Search code examples
d

How do I do stdin.byLine, but with a buffer?


I'm reading multi-gigabyte files and processing them from stdin. I'm reading from stdin like this.

  string line;
  foreach(line1; stdin.byLine){
    line = to!string(line1);
    ...
  }

Is there a faster way to do this? I tried a threading approach with

  auto childTid = spawn(&fn, thisTid);
  string line;
  foreach(line1; stdin.byLine){
    line = to!string(line1);
    receiveOnly!(int);
    send(childTid, line);
  }
  int x= 0;
  send(childTid, x);

That allows it to load at least one more line from disk while my process is running at the cost of a copy operation, but this is still silly, what I need is fgets, or a way to combine stdio.byChunk(4096) with readline. I tried fgets.

char[] buf = new char[4096];
fgets(buf.ptr, 4096, stdio)

but it always fails with stdio is a file and not a stream. Not sure how to make it a stream. Any help would be appreciated with the approach you think best. I'm not very good at D, apologies for any noob mistakes.


Solution

  • There are actually already two layers of buffering under the hood (excluding the hardware itself): the C runtime library and the kernel both do a layer of buffering to minimize I/O costs.

    First, the kernel keeps data from disk in its own buffer and will look ahead, loading beyond what you request in a single call if you are following a predictable pattern. This is to mitigate the low-level costs associated with seeking the device and will cache across processes - if you read a file with one program then again with a second, the second will probably get it from the kernel memory cache instead of the physical disk and may be noticeably much faster.

    Second, the C library, on which D's std.stdio is built, also keeps a buffer. readln ultimately calls C file I/O functions which read a chunk from the kernel at a time. (Fun fact, writes are also buffered by the C library, default by line if user interactive and by chunk otherwise. Writing is quite slow and doing it by chunk makes a big difference, but sometimes the C lib thinks a pipe isn't interactive when it is and leads to a FAQ: Simple D program Output order is wrong )

    These C lib buffers also mitigate the costs of many small reads and writes by batching them up before even sending to the kernel. In the case of readln, it will likely read several kilobytes at once, even if you ask for just one line or one byte, and the rest stays in the buffer for next time.

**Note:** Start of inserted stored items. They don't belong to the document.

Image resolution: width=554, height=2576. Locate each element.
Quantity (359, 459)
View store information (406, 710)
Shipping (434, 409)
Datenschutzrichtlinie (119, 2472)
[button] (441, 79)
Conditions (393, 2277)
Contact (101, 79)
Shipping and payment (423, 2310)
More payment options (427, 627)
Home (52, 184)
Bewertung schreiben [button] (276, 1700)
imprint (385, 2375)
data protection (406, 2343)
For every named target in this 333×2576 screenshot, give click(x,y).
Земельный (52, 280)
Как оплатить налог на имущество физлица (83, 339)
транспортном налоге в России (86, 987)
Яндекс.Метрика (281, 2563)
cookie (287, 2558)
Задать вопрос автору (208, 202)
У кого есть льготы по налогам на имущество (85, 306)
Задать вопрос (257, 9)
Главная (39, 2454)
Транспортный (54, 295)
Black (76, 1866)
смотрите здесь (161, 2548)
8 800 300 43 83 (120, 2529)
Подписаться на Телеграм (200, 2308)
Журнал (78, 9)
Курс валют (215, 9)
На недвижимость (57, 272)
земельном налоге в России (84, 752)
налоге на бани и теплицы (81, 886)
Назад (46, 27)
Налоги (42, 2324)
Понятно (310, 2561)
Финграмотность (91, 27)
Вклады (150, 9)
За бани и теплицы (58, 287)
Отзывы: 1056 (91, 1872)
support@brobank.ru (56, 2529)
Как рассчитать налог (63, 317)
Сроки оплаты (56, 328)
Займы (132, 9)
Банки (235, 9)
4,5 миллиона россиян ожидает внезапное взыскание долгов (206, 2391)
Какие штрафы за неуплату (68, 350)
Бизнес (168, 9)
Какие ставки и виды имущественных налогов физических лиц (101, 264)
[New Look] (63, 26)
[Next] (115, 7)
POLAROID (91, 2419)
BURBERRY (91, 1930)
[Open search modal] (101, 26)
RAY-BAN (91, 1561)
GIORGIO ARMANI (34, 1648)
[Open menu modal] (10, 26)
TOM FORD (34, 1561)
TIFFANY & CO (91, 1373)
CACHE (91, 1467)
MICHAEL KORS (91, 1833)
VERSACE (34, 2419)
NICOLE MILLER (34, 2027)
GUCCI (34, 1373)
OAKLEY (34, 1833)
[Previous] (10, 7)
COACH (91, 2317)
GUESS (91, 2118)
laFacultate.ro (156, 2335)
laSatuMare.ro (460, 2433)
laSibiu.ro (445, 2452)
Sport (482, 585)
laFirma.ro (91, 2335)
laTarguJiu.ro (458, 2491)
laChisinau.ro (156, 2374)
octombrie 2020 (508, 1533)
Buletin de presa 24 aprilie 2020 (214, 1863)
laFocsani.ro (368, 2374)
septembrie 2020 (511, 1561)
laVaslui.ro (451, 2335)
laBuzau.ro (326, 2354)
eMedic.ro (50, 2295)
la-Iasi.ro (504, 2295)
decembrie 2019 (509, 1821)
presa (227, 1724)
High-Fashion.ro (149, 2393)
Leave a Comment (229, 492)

    So your readln loop is already going to be automatically buffered and should get decent I/O performance.

    You might be able to do it better yourself with a few techniques though. In that case, you may try using std.mmfile for a memory-mapped file and reading it as if i was an array, but your files are too big to fit in that on 32 bit. Might work on 64 bit though. (Note that a memory mapped file is NOT loaded all at once, it is just mapped to a memory address. When you actually touch part of it, the operating system will load/save on demand.)

    Or, of course, you can use the lower level operating system functions like write from import core.sys.posix.unistd or WriteFile from import core.sys.windows.windows, which will bypass the C lib's layers (but, of course, keep the kernel layers, which you want, don't try to bypass them.)

    You can look for any win32 or posix system call C tutorials if you want to know more about using those functions. It is the same in D as in C, with minor caveats like the import instead of #include.

    Once you load the chunk, you will want to scan it for the newline and slice it in all probability to form the range to pass to the loop or other algorithms. The std.range and std.algorithm modules also have searching, splitting, and chunking functions that might help, but you need to be careful with lines that span the edges of your buffers to keep correctness and efficiency.

    But if your performance is good enough as it is, I'd say just leave it - the C lib+kernel's buffering do a pretty good job in most cases.